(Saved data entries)
>> Start

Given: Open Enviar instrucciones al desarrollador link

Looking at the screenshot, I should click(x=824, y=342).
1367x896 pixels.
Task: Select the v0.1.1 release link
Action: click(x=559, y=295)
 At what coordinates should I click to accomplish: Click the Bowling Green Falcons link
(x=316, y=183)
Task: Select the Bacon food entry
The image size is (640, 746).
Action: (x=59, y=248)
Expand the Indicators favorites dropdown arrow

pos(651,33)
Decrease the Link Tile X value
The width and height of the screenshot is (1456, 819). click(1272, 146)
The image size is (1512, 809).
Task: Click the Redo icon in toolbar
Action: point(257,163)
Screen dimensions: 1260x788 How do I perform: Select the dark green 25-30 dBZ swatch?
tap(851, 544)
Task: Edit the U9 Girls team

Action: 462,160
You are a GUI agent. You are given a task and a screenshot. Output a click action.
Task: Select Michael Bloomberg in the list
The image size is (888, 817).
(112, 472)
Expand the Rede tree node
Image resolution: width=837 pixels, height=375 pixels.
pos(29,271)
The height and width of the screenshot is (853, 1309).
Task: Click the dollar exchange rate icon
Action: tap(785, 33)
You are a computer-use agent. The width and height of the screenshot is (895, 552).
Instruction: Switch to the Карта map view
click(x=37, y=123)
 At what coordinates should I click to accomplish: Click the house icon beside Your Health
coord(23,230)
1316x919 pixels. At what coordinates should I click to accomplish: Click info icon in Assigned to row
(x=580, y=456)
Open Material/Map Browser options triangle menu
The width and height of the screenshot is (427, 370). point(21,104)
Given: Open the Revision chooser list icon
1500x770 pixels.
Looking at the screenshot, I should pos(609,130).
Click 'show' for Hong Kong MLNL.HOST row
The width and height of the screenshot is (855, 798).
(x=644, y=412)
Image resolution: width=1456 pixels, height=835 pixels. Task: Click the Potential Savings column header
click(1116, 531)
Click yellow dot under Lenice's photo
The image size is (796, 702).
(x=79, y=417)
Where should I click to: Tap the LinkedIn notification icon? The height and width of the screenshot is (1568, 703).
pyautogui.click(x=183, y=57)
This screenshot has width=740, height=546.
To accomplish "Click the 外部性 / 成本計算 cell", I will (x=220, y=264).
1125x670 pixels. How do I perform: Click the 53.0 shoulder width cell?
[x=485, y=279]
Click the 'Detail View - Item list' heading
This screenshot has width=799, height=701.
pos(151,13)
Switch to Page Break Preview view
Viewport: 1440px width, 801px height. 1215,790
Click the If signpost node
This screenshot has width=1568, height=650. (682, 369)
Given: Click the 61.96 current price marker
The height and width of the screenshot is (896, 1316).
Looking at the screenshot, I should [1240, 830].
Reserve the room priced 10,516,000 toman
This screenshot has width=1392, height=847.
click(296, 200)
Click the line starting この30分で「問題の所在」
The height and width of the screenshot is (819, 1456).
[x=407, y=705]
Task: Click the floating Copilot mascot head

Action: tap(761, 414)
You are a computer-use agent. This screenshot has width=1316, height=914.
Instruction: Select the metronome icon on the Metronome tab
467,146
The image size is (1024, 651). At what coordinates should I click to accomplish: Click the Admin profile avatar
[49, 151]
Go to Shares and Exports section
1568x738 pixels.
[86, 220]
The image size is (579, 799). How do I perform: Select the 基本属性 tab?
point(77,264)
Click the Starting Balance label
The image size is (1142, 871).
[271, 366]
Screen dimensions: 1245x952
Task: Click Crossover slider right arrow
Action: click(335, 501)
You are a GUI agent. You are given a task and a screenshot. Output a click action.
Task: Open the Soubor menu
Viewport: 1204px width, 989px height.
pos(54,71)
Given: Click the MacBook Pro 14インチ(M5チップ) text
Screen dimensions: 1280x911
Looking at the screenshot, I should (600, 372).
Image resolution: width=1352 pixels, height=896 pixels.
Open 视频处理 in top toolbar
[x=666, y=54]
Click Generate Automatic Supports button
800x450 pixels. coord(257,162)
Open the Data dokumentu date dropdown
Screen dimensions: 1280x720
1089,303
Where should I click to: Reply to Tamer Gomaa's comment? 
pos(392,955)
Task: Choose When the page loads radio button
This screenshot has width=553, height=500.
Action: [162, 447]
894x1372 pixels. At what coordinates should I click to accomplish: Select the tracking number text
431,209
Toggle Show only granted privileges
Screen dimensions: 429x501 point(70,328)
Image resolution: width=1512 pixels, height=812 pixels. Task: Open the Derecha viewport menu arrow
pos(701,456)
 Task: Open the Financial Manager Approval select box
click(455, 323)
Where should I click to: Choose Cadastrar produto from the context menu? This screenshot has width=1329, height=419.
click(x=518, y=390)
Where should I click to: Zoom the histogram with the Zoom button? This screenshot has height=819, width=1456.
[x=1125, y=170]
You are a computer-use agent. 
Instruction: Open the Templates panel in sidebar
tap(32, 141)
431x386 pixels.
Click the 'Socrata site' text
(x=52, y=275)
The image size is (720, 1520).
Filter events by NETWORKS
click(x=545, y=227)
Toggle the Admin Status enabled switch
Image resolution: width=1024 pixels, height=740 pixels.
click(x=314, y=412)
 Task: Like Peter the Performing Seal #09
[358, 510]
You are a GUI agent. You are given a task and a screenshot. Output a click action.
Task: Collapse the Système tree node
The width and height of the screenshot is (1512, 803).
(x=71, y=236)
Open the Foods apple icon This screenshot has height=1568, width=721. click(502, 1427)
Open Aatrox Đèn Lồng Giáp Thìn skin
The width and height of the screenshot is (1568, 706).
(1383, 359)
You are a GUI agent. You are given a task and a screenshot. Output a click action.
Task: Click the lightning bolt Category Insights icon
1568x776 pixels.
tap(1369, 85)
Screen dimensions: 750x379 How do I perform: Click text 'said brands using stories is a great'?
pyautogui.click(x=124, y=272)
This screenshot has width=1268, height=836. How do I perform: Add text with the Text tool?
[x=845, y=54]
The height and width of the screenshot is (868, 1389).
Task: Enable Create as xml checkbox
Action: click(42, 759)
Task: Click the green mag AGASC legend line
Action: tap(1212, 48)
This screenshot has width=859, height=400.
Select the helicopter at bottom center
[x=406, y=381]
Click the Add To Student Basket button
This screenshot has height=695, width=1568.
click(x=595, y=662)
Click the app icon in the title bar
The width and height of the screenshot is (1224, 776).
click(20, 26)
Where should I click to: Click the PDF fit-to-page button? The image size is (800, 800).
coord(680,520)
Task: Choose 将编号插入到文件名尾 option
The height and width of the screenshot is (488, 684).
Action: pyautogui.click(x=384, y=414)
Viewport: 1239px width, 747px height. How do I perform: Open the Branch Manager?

>> End

> [Exercise description]: Could you reproduce all of the material above with "Bowling Green Falcons" swapped for "Toledo Rockets" and every other line left unchanged?

> [The solution]:
Given: Open Enviar instrucciones al desarrollador link

Looking at the screenshot, I should click(x=824, y=342).
1367x896 pixels.
Task: Select the v0.1.1 release link
Action: click(x=559, y=295)
 At what coordinates should I click to accomplish: Click the Toledo Rockets link
(x=316, y=183)
Task: Select the Bacon food entry
The image size is (640, 746).
Action: (x=59, y=248)
Expand the Indicators favorites dropdown arrow

pos(651,33)
Decrease the Link Tile X value
The width and height of the screenshot is (1456, 819). click(1272, 146)
The image size is (1512, 809).
Task: Click the Redo icon in toolbar
Action: point(257,163)
Screen dimensions: 1260x788 How do I perform: Select the dark green 25-30 dBZ swatch?
tap(851, 544)
Task: Edit the U9 Girls team

Action: 462,160
You are a GUI agent. You are given a task and a screenshot. Output a click action.
Task: Select Michael Bloomberg in the list
The image size is (888, 817).
(112, 472)
Expand the Rede tree node
Image resolution: width=837 pixels, height=375 pixels.
pos(29,271)
The height and width of the screenshot is (853, 1309).
Task: Click the dollar exchange rate icon
Action: tap(785, 33)
You are a computer-use agent. The width and height of the screenshot is (895, 552).
Instruction: Switch to the Карта map view
click(x=37, y=123)
 At what coordinates should I click to accomplish: Click the house icon beside Your Health
coord(23,230)
1316x919 pixels. At what coordinates should I click to accomplish: Click info icon in Assigned to row
(x=580, y=456)
Open Material/Map Browser options triangle menu
The width and height of the screenshot is (427, 370). point(21,104)
Given: Open the Revision chooser list icon
1500x770 pixels.
Looking at the screenshot, I should pos(609,130).
Click 'show' for Hong Kong MLNL.HOST row
The width and height of the screenshot is (855, 798).
(x=644, y=412)
Image resolution: width=1456 pixels, height=835 pixels. Task: Click the Potential Savings column header
click(1116, 531)
Click yellow dot under Lenice's photo
The image size is (796, 702).
(x=79, y=417)
Where should I click to: Tap the LinkedIn notification icon? The height and width of the screenshot is (1568, 703).
pyautogui.click(x=183, y=57)
This screenshot has width=740, height=546.
To accomplish "Click the 外部性 / 成本計算 cell", I will (x=220, y=264).
1125x670 pixels. How do I perform: Click the 53.0 shoulder width cell?
[x=485, y=279]
Click the 'Detail View - Item list' heading
This screenshot has width=799, height=701.
pos(151,13)
Switch to Page Break Preview view
Viewport: 1440px width, 801px height. 1215,790
Click the If signpost node
This screenshot has width=1568, height=650. (682, 369)
Given: Click the 61.96 current price marker
The height and width of the screenshot is (896, 1316).
Looking at the screenshot, I should [1240, 830].
Reserve the room priced 10,516,000 toman
This screenshot has width=1392, height=847.
click(296, 200)
Click the line starting この30分で「問題の所在」
The height and width of the screenshot is (819, 1456).
[x=407, y=705]
Task: Click the floating Copilot mascot head

Action: tap(761, 414)
You are a computer-use agent. This screenshot has width=1316, height=914.
Instruction: Select the metronome icon on the Metronome tab
467,146
The image size is (1024, 651). At what coordinates should I click to accomplish: Click the Admin profile avatar
[49, 151]
Go to Shares and Exports section
1568x738 pixels.
[86, 220]
The image size is (579, 799). How do I perform: Select the 基本属性 tab?
point(77,264)
Click the Starting Balance label
The image size is (1142, 871).
[271, 366]
Screen dimensions: 1245x952
Task: Click Crossover slider right arrow
Action: click(335, 501)
You are a GUI agent. You are given a task and a screenshot. Output a click action.
Task: Open the Soubor menu
Viewport: 1204px width, 989px height.
pos(54,71)
Given: Click the MacBook Pro 14インチ(M5チップ) text
Screen dimensions: 1280x911
Looking at the screenshot, I should (600, 372).
Image resolution: width=1352 pixels, height=896 pixels.
Open 视频处理 in top toolbar
[x=666, y=54]
Click Generate Automatic Supports button
800x450 pixels. coord(257,162)
Open the Data dokumentu date dropdown
Screen dimensions: 1280x720
1089,303
Where should I click to: Reply to Tamer Gomaa's comment? 
pos(392,955)
Task: Choose When the page loads radio button
This screenshot has width=553, height=500.
Action: [162, 447]
894x1372 pixels. At what coordinates should I click to accomplish: Select the tracking number text
431,209
Toggle Show only granted privileges
Screen dimensions: 429x501 point(70,328)
Image resolution: width=1512 pixels, height=812 pixels. Task: Open the Derecha viewport menu arrow
pos(701,456)
 Task: Open the Financial Manager Approval select box
click(455, 323)
Where should I click to: Choose Cadastrar produto from the context menu? This screenshot has width=1329, height=419.
click(x=518, y=390)
Where should I click to: Zoom the histogram with the Zoom button? This screenshot has height=819, width=1456.
[x=1125, y=170]
You are a computer-use agent. 
Instruction: Open the Templates panel in sidebar
tap(32, 141)
431x386 pixels.
Click the 'Socrata site' text
(x=52, y=275)
The image size is (720, 1520).
Filter events by NETWORKS
click(x=545, y=227)
Toggle the Admin Status enabled switch
Image resolution: width=1024 pixels, height=740 pixels.
click(x=314, y=412)
 Task: Like Peter the Performing Seal #09
[358, 510]
You are a GUI agent. You are given a task and a screenshot. Output a click action.
Task: Collapse the Système tree node
The width and height of the screenshot is (1512, 803).
(x=71, y=236)
Open the Foods apple icon This screenshot has height=1568, width=721. click(502, 1427)
Open Aatrox Đèn Lồng Giáp Thìn skin
The width and height of the screenshot is (1568, 706).
(1383, 359)
You are a GUI agent. You are given a task and a screenshot. Output a click action.
Task: Click the lightning bolt Category Insights icon
1568x776 pixels.
tap(1369, 85)
Screen dimensions: 750x379 How do I perform: Click text 'said brands using stories is a great'?
pyautogui.click(x=124, y=272)
This screenshot has width=1268, height=836. How do I perform: Add text with the Text tool?
[x=845, y=54]
The height and width of the screenshot is (868, 1389).
Task: Enable Create as xml checkbox
Action: click(42, 759)
Task: Click the green mag AGASC legend line
Action: tap(1212, 48)
This screenshot has width=859, height=400.
Select the helicopter at bottom center
[x=406, y=381]
Click the Add To Student Basket button
This screenshot has height=695, width=1568.
click(x=595, y=662)
Click the app icon in the title bar
The width and height of the screenshot is (1224, 776).
click(20, 26)
Where should I click to: Click the PDF fit-to-page button? The image size is (800, 800).
coord(680,520)
Task: Choose 将编号插入到文件名尾 option
The height and width of the screenshot is (488, 684).
Action: pyautogui.click(x=384, y=414)
Viewport: 1239px width, 747px height. How do I perform: Open the Branch Manager?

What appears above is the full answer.